How Heat Stress can Lead to Acidosis

Heat stress is consistently linked to a decrease in production. The simple answer to why a cow is producing less is that her DMI has decreased. In order to compensate for this, we feed higher concentrate diets; however, there is an interesting physiological process that takes place in heat-stressed animals that can make feeding high concentrate diets a problem. Imagine a heat-stressed cow. What do you see? She is most likely panting in an attempt to cool herself. When a cow pants she is exhaling CO2 at a high rate. This can also be referred to as hyperventilating. As you may know, hyperventilating causes several imbalances in the body. One of these imbalances is the pH of blood. Blood has a pH of around 7.4, which is almost neutral. In order to keep the pH balanced, the body regulates carbonic acid and bicarbonate in the blood. The carbonic acid is obviously the acid in this system making the bicarbonate the base. When a cow pants at a high rate, she is removing carbonic acid from the blood through her respiratory system.
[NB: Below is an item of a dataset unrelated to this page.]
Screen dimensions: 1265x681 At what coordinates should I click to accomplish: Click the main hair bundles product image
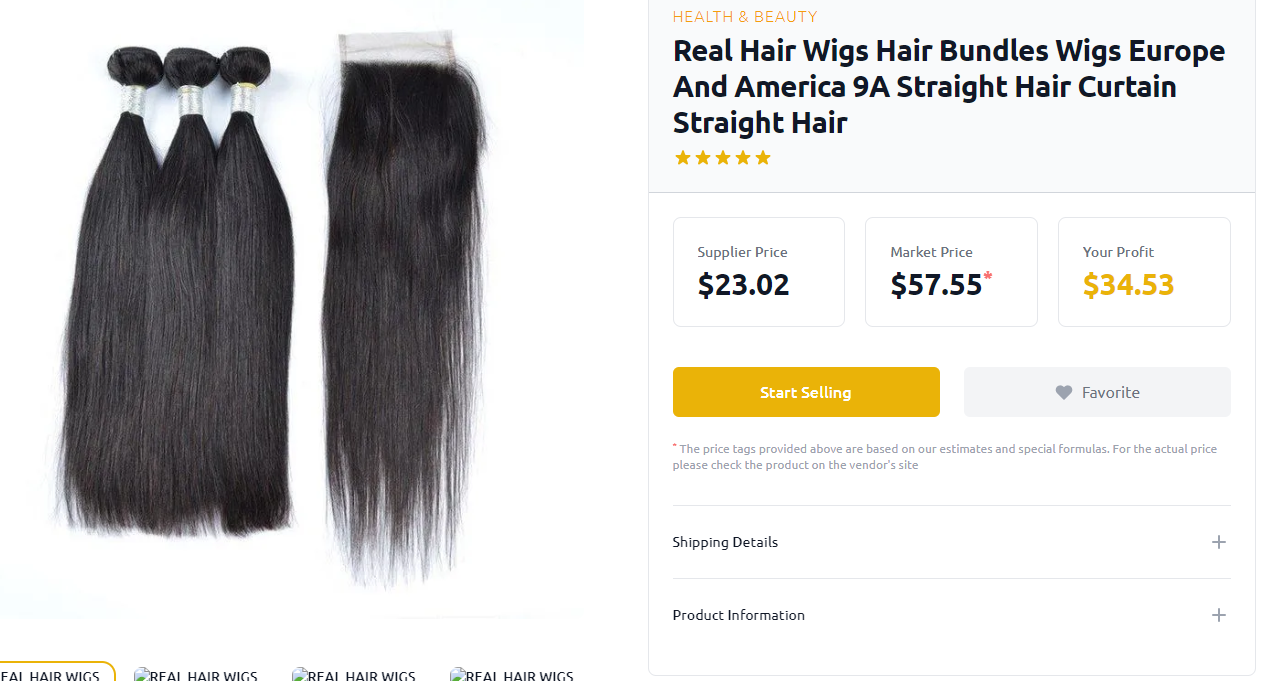[x=290, y=310]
The acid leaves the body in the form of CO2. With the removal of acid occurring, a cow’s blood will have a higher pH and become basic. A basic blood pH is indicative of respiratory alkalosis. It is important to note, an animal’s body will always try to correct for imbalances. In this case it is done by decreasing the amount of bicarbonate in the blood through urinary excretion. The problem of acidosis arises during the evening hours. During the cool evening hours, cows will no longer pant,...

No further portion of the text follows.